La réponse courte est non. L'Ukraine a hérité, non pas d'une dissuasion nucléaire "prête à l'emploi", mais d'une option nucléaire, qu'elle aurait pu transformer en dissuasion. Mais cela aurait pris du temps, des investissements, et il aurait fallu défier la communauté internationale et devenir un proliférateur, ce qu'un jeune État comme l'Ukraine ne pouvait pas se permettre à l'époque.

Euronews :

Vladimir Poutine a fait allusion à plusieurs reprises à une menace nucléaire, cherchant à intimider l'Ukraine et l'Occident. Quelle est la gravité de ces menaces ?

Mariana Budjeryn :

Les menaces que nous entendons, venues de sa part, vont bien au-delà de ce que nous comprenions de la doctrine nucléaire russe en ce qui concerne l'utilisation admissible des armes nucléaires. Et donc, je pense que nous devrions prêter une attention toute particulière. Qu'est-ce qu'un dirigeant comme lui, dans un régime personnalisé qui perd une guerre, est capable de faire ?

Euronews :

Il y a beaucoup de spéculations concernant l'usage par Vladimir Poutine d'armes nucléaires tactiques.

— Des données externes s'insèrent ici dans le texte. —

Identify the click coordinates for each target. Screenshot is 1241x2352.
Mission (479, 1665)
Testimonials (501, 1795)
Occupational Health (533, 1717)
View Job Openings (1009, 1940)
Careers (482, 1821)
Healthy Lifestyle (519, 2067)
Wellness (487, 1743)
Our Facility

A quel point ces armes sont-elles puissantes et combien la Russie en possède-t-elle ?

Mariana Budjeryn :

La raison pour laquelle nous surveillons de très près les armes nucléaires tactiques c'est que ce sont précisément les armes qui se prêteraient en quelque sorte à une utilisation sur le territoire ukrainien, et non les missiles balistiques intercontinentaux qui visent les États-Unis et l'OTAN. Et la Russie en possède beaucoup, plus que n'importe quel autre pays. Elle dispose d'environ 2 000 armes nucléaires tactiques. Apparemment, elles ne sont pas déployées. C'est-à-dire qu'elles ne sont pas stationnées dans les unités qui pourraient les utiliser. Elles sont stockées dans des entrepôts spéciaux, et nous savons où se trouvent ces entrepôts. Il y a environ 12 emplacements que les services de renseignement occidentaux, j'en suis sûr, surveillent de très, très près pour détecter toute sorte de mouvement.

Euronews :

En cas d'usage d'armes nucléaires, le président américain prévient que la réponse de Washington serait "conséquente". Ces avertissements peuvent-ils freiner la Russie ?

Mariana Budjeryn :

C'est difficile à dire. Je pense que ce que nous découvrons actuellement, c'est que nous avons passé beaucoup de temps à réfléchir au fonctionnement de la dissuasion entre deux adversaires dotés d'armes nucléaires qui dépendent de la menace de représailles nucléaires. L'Ukraine n'est pas couverte par la dissuasion nucléaire, ni la sienne, ni celle d'un allié comme l'OTAN. Mais jusqu'à présent, je reste sceptique quant à la possibilité pour l'Occident de brandir une menace qui dissuaderait Vladimir Poutine de recourir au nucléaire.